The United States has requested China to join it in releasing strategic oil reserves to help stabilize soaring international crude oil prices as part of ongoing discussions on economic cooperation between the two countries, SCMP reported on Nov. 17.

The issue was raised during the online meeting between Chinese communist leader Xi Jinping and U.S. President Joe Biden on Tuesday, according to a person with knowledge of the matter.

Two days earlier, the subject was also broached during a phone call between Chinese foreign minister Wang Yi and U.S. Secretary of State Antony Blinken.

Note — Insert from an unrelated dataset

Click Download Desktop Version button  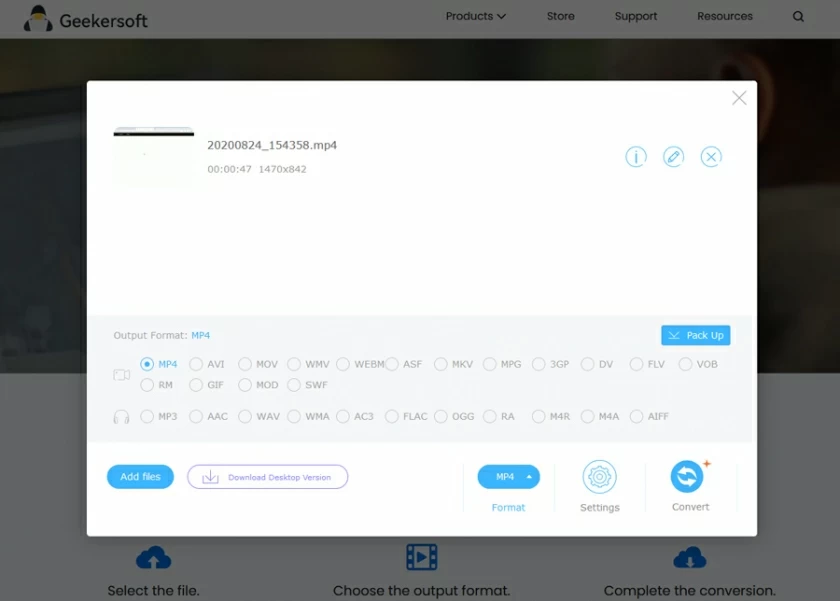pyautogui.click(x=267, y=477)
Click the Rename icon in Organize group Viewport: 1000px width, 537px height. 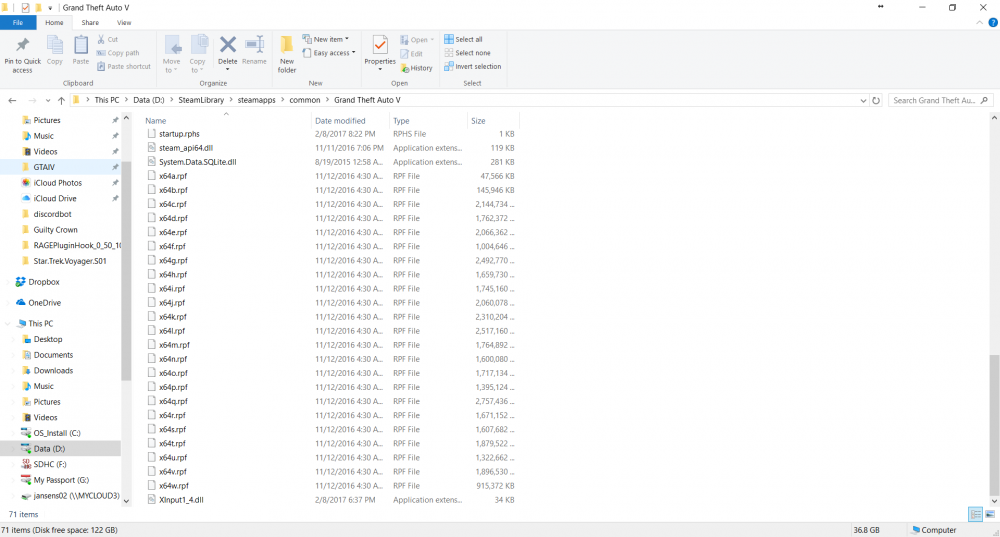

“One of the pressing issues for both sides is energy supply,” the person, who asked to be unidentified as the information is not public, said.

“Currently, the energy departments from both sides are negotiating the details,” the person said, adding that China is open to the U.S. request but has not committed to specific measures yet, citing the necessity to account for its domestic consumption needs.

According to Reuters, the global oil industry’s slow response to the surging demand in 2021 has been responsible for soaring energy costs and inflationary pressures worldwide. 

Benchmark oil prices have jumped to multi-year highs over $86 a barrel, and some economists warn crude could exceed $100 a barrel, threatening the recovery.

Moreover, U.S. inflation jumped above 5 percent for six straight months, SCMP reported. The U.S. inflation rate hit 6.2 percent in October.

Earlier this month, the Organization of Petroleum Exporting Countries (OPEC) and its allies declined a U.S. request to produce more crude. U.S. West Texas Intermediate, a crude benchmark, is up 67.5 percent year to date.

“We need immediate relief at the gas pumps and the place to look is the Strategic Petroleum Reserve,” Senate Majority Leader Chuck Schumer was quoted by Reuters as saying on Sunday.

The U.S. has the world’s largest reported strategic petroleum reserve at 727 million barrels, while China has about 200 million barrels and is by far the largest importer of crude oil worldwide. If the two countries take action together, it will create a strong effect on global oil prices, according to SCMP.

Whatever China decides, Washington will probably announce—as early as next week—that it will start to gradually release strategic petroleum reserves into the market early next year, SCMP added.

Wang Yongzhong, a senior energy researcher with the Chinese Academy of Social Sciences, a Beijing-based governmental think tank, said that the current crude price of around U.S.$80 per barrel is not high enough to urge China to release its strategic reserves immediately.

“From a technical perspective, it’s not the time for China to do so. But the U.S. indeed has the motivation because of its high inflation,” he said. “However, both countries, as big consumers, have shared common interests in curbing crude prices.”

Although China has built a strategic oil reserve in the past 14 years, Wang estimates that its crude reserve is equivalent to about 40-50 days of its imports, compared to the U.S. size of 90 days of consumption.

China declared a plan to sell some strategic crude reserves in September without revealing the amount. But the move was seen by analysts as a regular rotation of storage facilities.

As the world’s largest crude importer, China bought 542 million tonnes last year, a year-on-year increase of 7.3 percent. Customs data showed that its January-October imports dropped 7.2 percent from a year earlier to 425 million tonnes.